Language is the deepest algorithmic process the human mind has produced. Far from a mere communicative tool, it is
the structural record of how cultures compute their realities, codify cognition, and transmit adaptive intelligence. This paper
reconceptualizes language as a cultural algorithm: a recursive, self-organizing system in which ritual, trade, symbolism, and
social hierarchy serve as variables that iteratively generate linguistic complexity. Drawing on Daniel Everett’s (2017) claim
that language is a cultural invention rather than a biological inevitability, the study extends his argument through formal
modeling in the Integrated Cultural–Linguistic Heuristic Framework (ICLHF) and its derivative Cultural Adaptation and
Linguistic Resilience (CALR) model.
Using a hybrid dataset of 400 societies—half empirical, half simulated—the analysis quantifies how cultural structures
drive linguistic differentiation.

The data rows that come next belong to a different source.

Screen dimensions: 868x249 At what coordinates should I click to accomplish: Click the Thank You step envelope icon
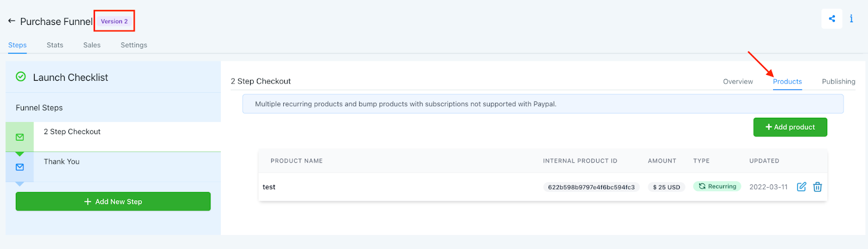[20, 167]
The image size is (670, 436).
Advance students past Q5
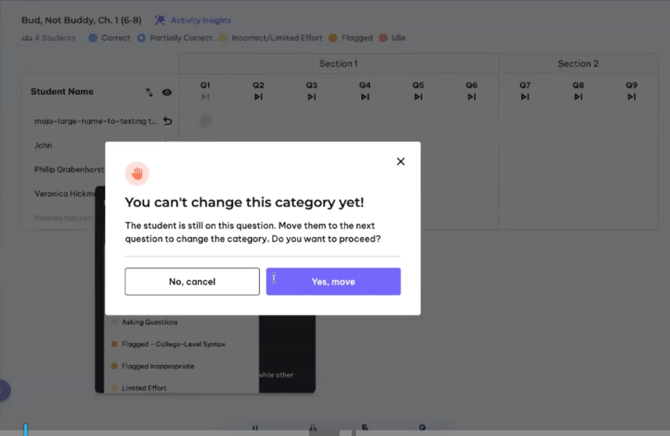[x=418, y=97]
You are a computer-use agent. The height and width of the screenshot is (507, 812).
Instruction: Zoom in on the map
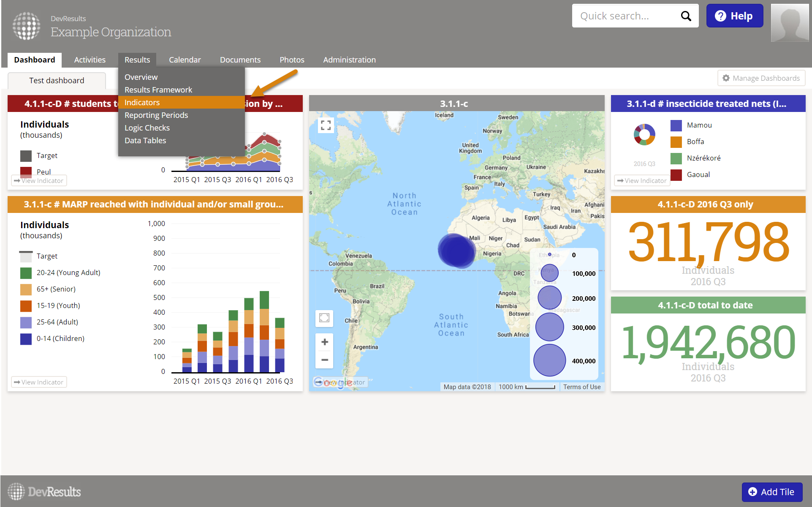pos(324,342)
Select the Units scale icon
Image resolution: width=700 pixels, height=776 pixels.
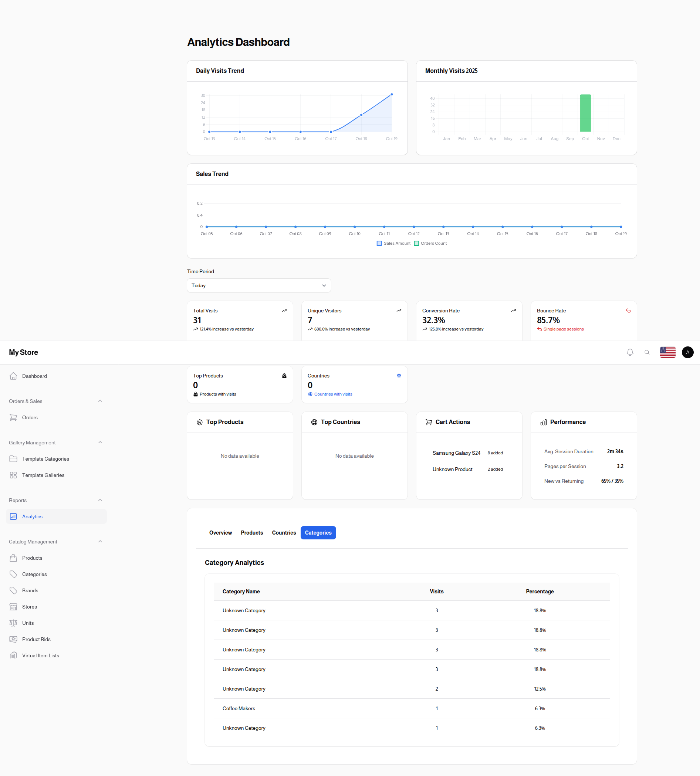click(13, 623)
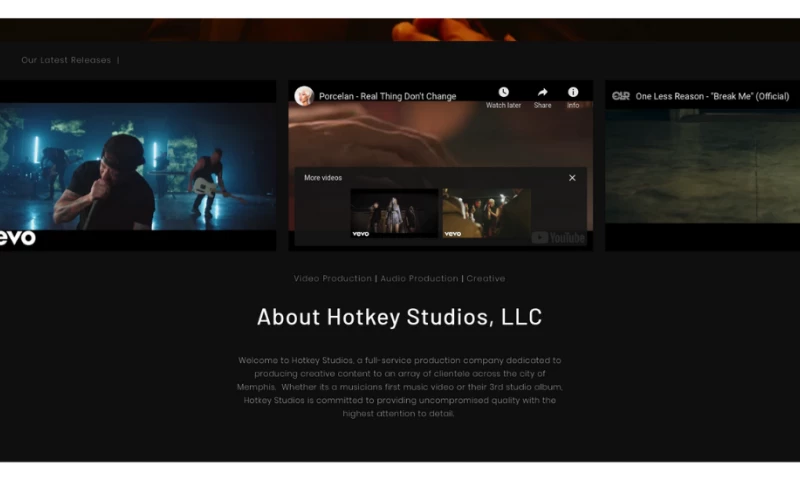Select the 'Video Production' text
800x480 pixels.
point(332,279)
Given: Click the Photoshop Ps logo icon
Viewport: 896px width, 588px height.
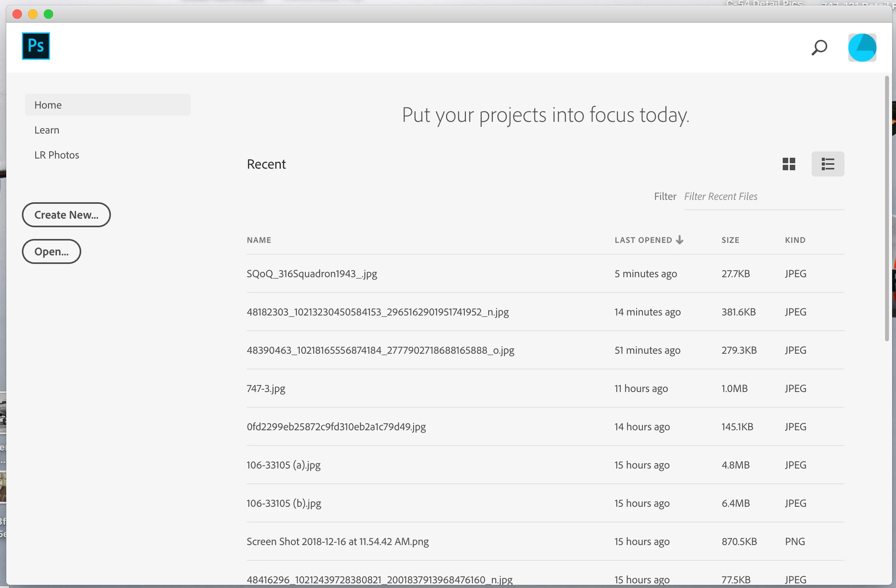Looking at the screenshot, I should click(x=36, y=46).
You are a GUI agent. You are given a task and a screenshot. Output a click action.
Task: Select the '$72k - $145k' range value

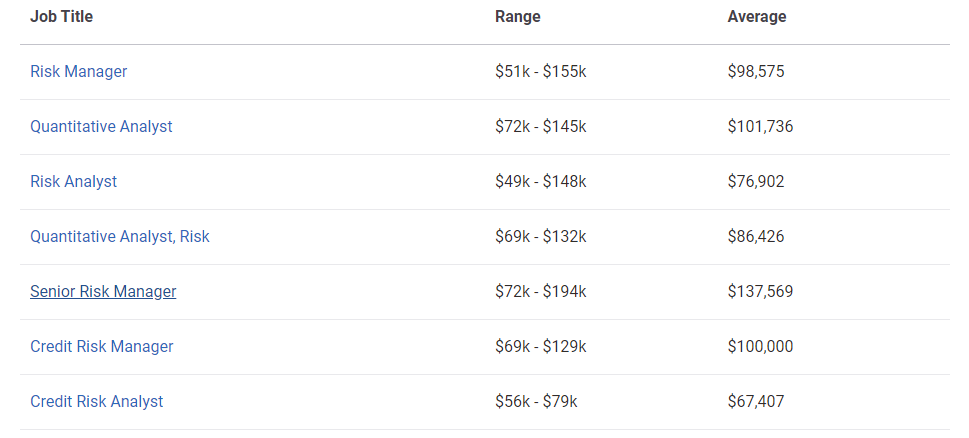540,127
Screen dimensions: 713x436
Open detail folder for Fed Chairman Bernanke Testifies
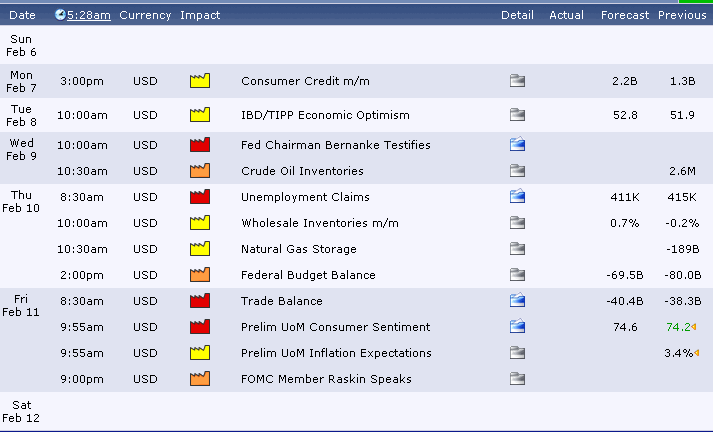[x=517, y=145]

Results demonstrate robust correlations (r = 0.54–0.74) between cultural pressures and
linguistic architectures and a decisive predictive relationship between linguistic hybridity and cultural resilience (R2 = 0.66).

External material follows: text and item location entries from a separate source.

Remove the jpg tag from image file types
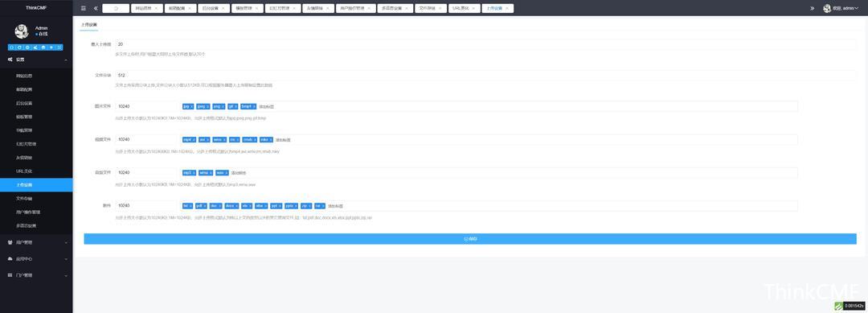 pyautogui.click(x=191, y=106)
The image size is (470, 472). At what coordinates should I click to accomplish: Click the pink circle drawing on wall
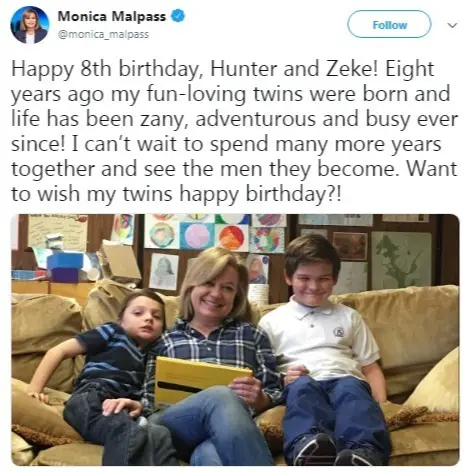point(196,235)
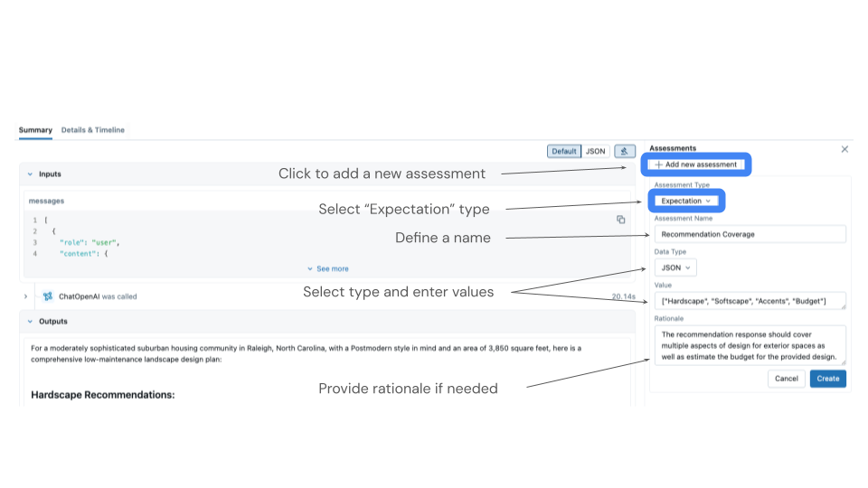Switch to the Summary tab
This screenshot has width=868, height=488.
click(35, 130)
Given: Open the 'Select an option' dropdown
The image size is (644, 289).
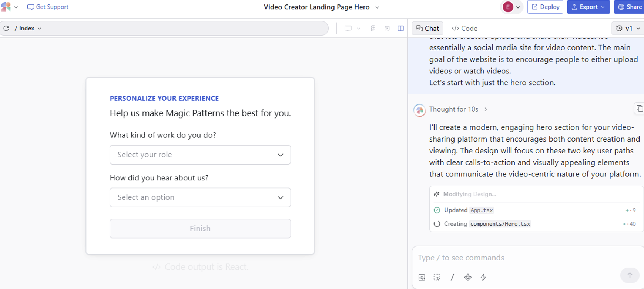Looking at the screenshot, I should click(x=200, y=197).
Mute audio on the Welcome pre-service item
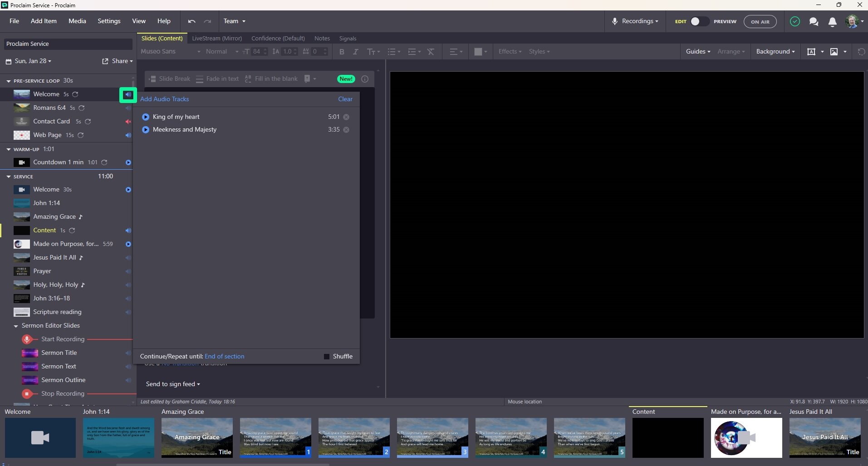 click(x=128, y=94)
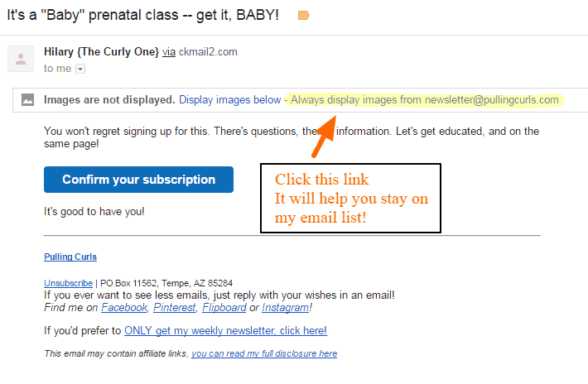Image resolution: width=588 pixels, height=384 pixels.
Task: Expand recipient details dropdown next to 'to me'
Action: point(80,69)
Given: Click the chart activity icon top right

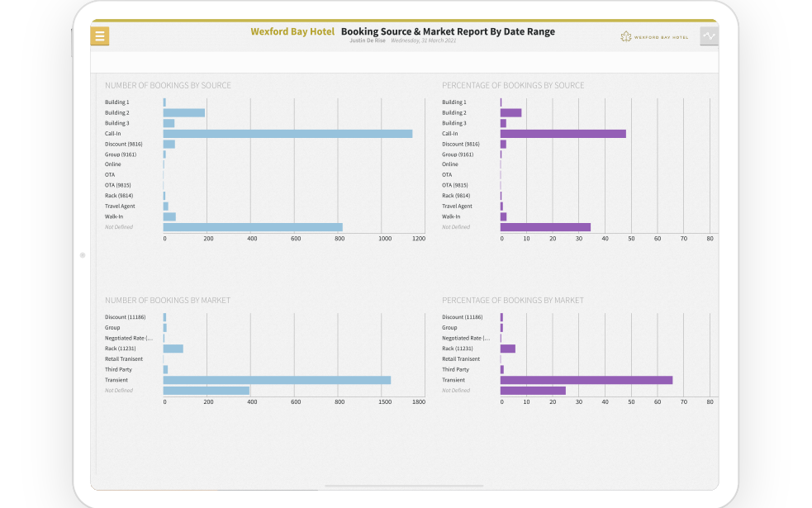Looking at the screenshot, I should (709, 36).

The Neuro-Linguistic Integration Score (NLIS) and Cultural Resilience Metric (CRM) operationalize these dynamics as
measurable indices of cognitive adaptability.

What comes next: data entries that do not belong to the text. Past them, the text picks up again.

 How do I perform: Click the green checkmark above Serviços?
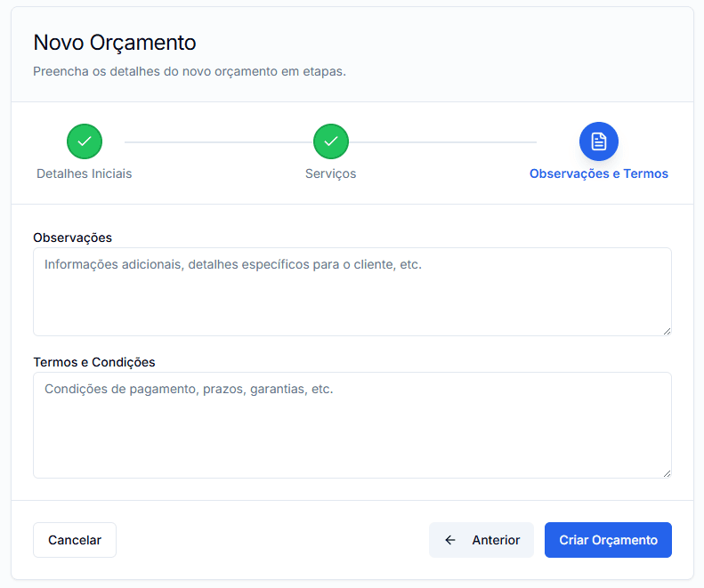[x=331, y=141]
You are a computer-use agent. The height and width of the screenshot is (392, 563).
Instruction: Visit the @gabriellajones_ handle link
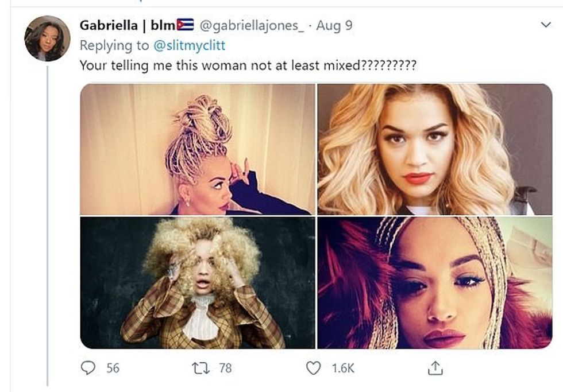coord(252,25)
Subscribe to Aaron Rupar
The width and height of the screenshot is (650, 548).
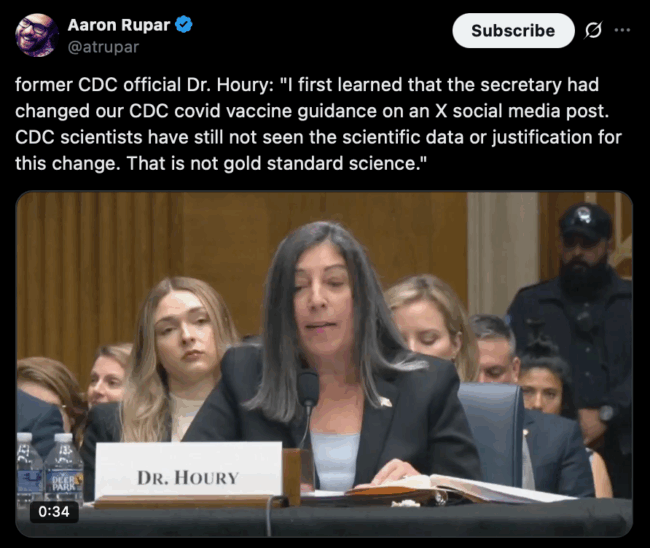(513, 30)
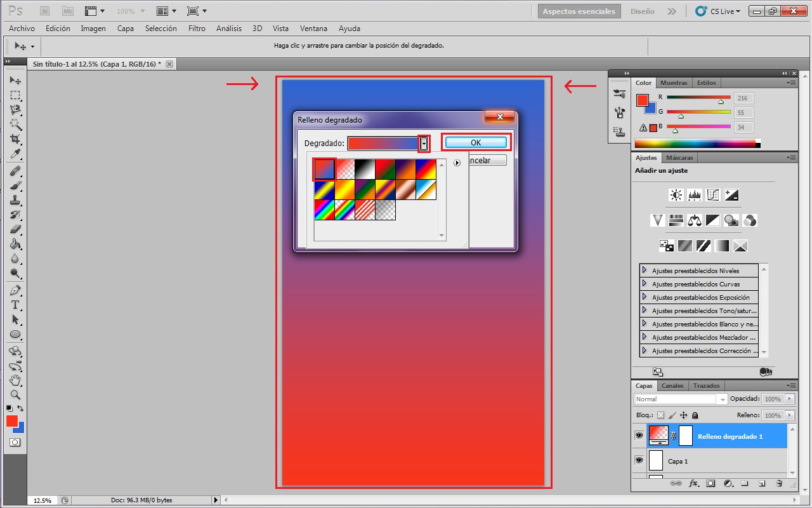Open the Brightness/Contrast adjustment

[675, 195]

The findings reinforce the proposition that diversity is an algorithmic feature, not a flaw. Linguistic plurality and
borrowing enhance neuroplasticity, enabling societies to maintain equilibrium under environmental and social stress. In
treating language as a computational mirror of cultural logic, this research reframes linguistic evolution as an act of
collective cognition—a living program written, debugged, and iterated across generations.
Keywords :
Language as a Cultural Algorithm, Cultural–Linguistic Coevolution, Integrated Cultural–Linguistic Heuristic Framework (ICLHF), Cultural Adaptation and Linguistic Resilience (CALR), Neuro-Linguistic Integration Score (NLIS), Cultural Resilience Metric (CRM), Linguistic Hybridity, Cultural Computation, Cognitive Anthropology, Computational Linguistics, Cultural Evolution, Bilingual Neuroplasticity, Symbolic Cognition, Information Theory in Culture, Systems Theory of Language, Algorithmic Civilization, Cognitive Ecology, Language Diversity and Resilience, Cross-Cultural Adaptation, Adaptive Communication Systems, Civilization Modeling.